I switched to chr22 of 1K Genomes: it has already 1,103,537 loci and is 214 Mb (10.5 Gb uncompressed but no need to uncompress it to read thank to R's binary connections... nice stuff btw). It's possible to read in chunks of 1 Gb, scan the chunks for the loci positions, and output them for the 1,103,537 loci. This takes ~1 min (and < 8 Gb of RAM).

The idea is to provide some functions to get similar info on the loci (their positions, their alleles, whether they are SNP, ...) so the user may select which ones to read.

pegas::read.vcf returns a "loci" object. Currently, it can read quite easily a few 1000s loci.

zkamvar commented 9 years ago

One question I have is: are we considering VCF files pre or post filtering? I believe it would be worthwhile to consider pre-filtering as it would get away from the current black box sort of methods available now.

emmanuelparadis commented 9 years ago

Other fields in the VCF file can be scanned in the same way than POS. read.vcf already returns QUAL and FILTER as additional attributes.

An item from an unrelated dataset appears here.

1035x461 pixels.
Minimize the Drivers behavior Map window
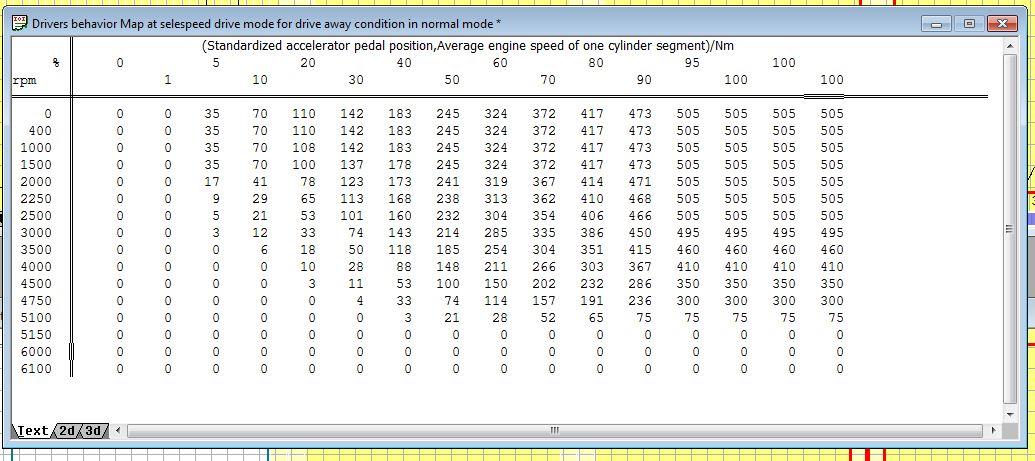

knausb commented 9 years ago

I'm not attending this event, but colleagues in my lab who are planning to attend brought this issue to my attention. I've been working on an R package to visualize and filter vcf files. Originally I wrote it all in R, and then realized its performance wouldn't scale well. I've subsequently been learning Rcpp and have been working on improving its performance. It has a vignette with a full working example. It can be installed with:

devtools::install_github(repo="knausb/vcfR", build_vignettes=TRUE)

And you can browse its vignette with:

browseVignettes(package="vcfR")

Its under active development, so things should change in the future. I'd be interested in any feedback people may have.